No significant circularity; derivation remains self-contained

full rationale

The paper develops a new general formalism for spin/orbital-to-charge conversion based on macroscopic observables, validates it on ferroelectric GeTe by extracting an effective Rashba parameter (reported smaller than prior values), and then inserts those parameters into a standard drift-diffusion model to conclude Rashba-Edelstein dominance. No step reduces by construction to its own inputs: the formalism is presented as independent of microscopic band details, the parameter extraction is a validation step rather than a self-referential fit, and the drift-diffusion conclusion follows from applying the extracted values rather than re-deriving them tautologically. No self-citations are load-bearing for the central claim, no ansatz is smuggled, and no uniqueness theorem is invoked from prior author work. The derivation chain is therefore independent of the target result.
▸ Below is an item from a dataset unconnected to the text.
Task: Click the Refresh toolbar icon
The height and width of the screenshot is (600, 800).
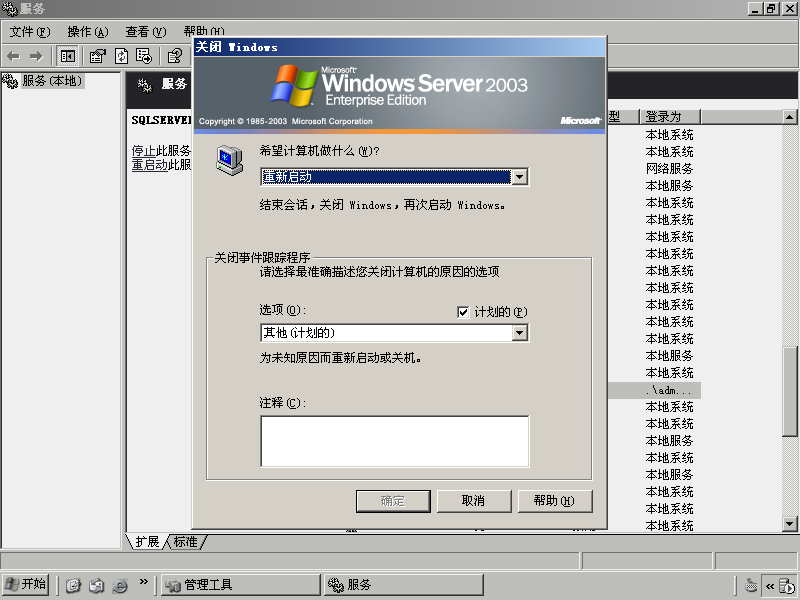Action: click(x=121, y=56)
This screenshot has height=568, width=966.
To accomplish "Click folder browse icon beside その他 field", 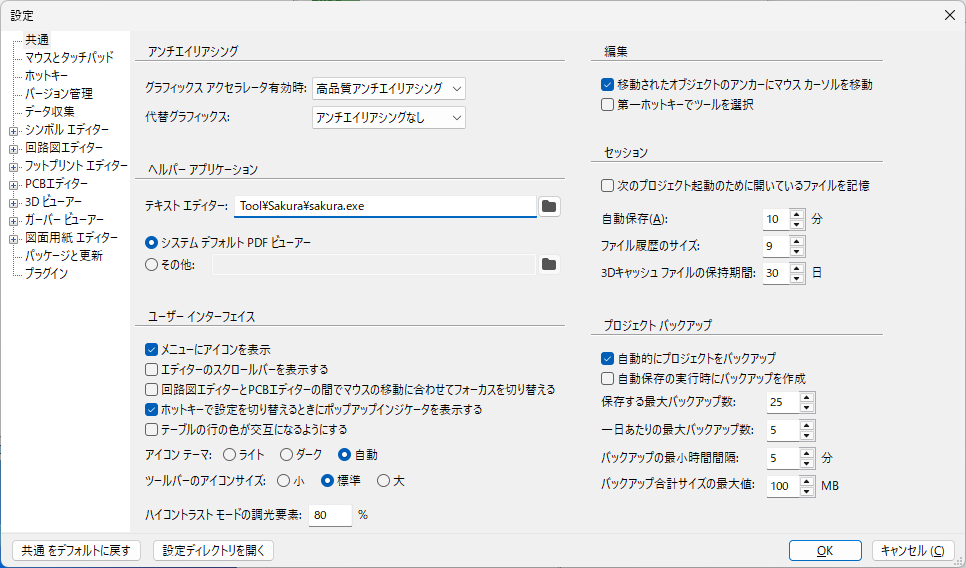I will click(548, 265).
Axiom & Free-Parameter Ledger

1 free parameters · 1 axioms · 0 invented entities

Based solely on the abstract, the central claim rests on the transferability of a fitted Rashba parameter and the assumption that macroscopic observables suffice without microscopic input.

free parameters (1)
  • effective Rashba parameter for GeTe
    Obtained from the case study and stated to be smaller than previously reported; used as input to the drift-diffusion model.
axioms (1)
  • domain assumption Macroscopic observables fully capture spin- and orbital-to-charge conversion without microscopic band details
    Invoked to justify the general formalism in noncentrosymmetric materials.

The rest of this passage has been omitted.